Artigo do Expresso 22/8/98
Silence 4
A banda dos 4
Canhoto , o baixo dos silence 4 , nunca perde de vista o seu instrumento esquerdino , fabricado prepositadamente «para tocar ao contrário» , nem se esquece da escova de dentes que utiliza relegiosamente antes de cada concerto . «Não tem nada a haver uma coisa com a outra , mas não me dá geito tocar com os dentes por lavar . Parece que o som não me sai bem» , comenta Rui Costa , 29 anos , para o resto dos participantes , ao jantar , fazento humor com os seus tiques de hegiene . No canto oposto da mesa do restaurante , David Fonseca , 25 anos a estampa vocal dp grupo - , monta os pequenos aviões de plástico que comprara horas antes na papelaria de um restaurante de estrada: «gosto de brinquedos!» , concede .
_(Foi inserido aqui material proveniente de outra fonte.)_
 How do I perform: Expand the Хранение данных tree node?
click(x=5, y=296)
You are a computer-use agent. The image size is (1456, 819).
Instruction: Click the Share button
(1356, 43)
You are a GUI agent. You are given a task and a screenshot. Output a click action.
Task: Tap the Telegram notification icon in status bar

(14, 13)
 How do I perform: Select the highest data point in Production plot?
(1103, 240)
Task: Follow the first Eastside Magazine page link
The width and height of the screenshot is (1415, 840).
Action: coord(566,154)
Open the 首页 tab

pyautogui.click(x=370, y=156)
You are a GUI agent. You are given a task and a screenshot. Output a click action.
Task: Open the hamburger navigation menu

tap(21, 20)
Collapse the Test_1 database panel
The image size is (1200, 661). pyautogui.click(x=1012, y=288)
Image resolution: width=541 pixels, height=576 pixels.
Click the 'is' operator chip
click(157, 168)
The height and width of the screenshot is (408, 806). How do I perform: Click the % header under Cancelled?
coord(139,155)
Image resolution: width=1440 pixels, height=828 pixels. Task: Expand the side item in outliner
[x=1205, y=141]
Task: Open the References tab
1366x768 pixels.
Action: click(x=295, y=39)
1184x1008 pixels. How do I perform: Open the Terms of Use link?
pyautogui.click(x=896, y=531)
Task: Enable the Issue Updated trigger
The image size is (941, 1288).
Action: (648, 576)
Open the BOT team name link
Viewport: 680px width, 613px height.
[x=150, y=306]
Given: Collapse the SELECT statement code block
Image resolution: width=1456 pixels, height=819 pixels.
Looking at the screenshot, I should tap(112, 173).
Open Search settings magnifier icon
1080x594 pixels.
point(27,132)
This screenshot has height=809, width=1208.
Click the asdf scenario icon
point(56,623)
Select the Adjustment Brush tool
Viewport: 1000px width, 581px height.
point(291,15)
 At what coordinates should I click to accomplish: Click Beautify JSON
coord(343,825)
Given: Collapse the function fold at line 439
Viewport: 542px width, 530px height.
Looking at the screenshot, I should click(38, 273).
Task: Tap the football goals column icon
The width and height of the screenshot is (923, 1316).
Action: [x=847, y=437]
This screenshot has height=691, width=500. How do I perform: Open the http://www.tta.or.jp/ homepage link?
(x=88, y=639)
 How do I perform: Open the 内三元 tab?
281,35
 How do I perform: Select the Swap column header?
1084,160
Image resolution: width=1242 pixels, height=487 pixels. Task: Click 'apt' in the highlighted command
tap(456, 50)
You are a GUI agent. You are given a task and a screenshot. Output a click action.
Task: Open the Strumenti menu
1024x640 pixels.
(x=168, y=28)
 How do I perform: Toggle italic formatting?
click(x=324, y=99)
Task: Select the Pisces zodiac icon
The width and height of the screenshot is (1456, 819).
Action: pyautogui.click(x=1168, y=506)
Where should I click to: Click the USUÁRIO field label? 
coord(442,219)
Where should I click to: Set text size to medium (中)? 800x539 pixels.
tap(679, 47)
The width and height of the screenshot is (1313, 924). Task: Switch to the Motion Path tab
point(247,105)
A banda de Leiria está um bocado atarantada com o sucesso que lhe bateu à porta neste verão . Davis , apesar de ser o único elemento do grupo com o instinto do palco e do espectáculo , só agora aprendeu a reagir aos comentários do público feminino . Mas ainda fica atónito se duas jovens de mini-saia como aconteceu no estádio do Varzim lhe entram pelo camarim antes do enício do concerto que deram juntamente com os GNR e os Xutos & Pontapés . O vocalista não se furta a dar beijinhos da praxe na maquilhagem pegajosa das fãs poveiras mas não tem resposta quando uma lhe diz :«Tens uns lábios » Coloca-as for a do camarim , diplomaticamente , e desabafa : «Um homem ouve cada coisa ! eu até sei que elas dizem isso porque eu tenho olhos verdes e esta cara.»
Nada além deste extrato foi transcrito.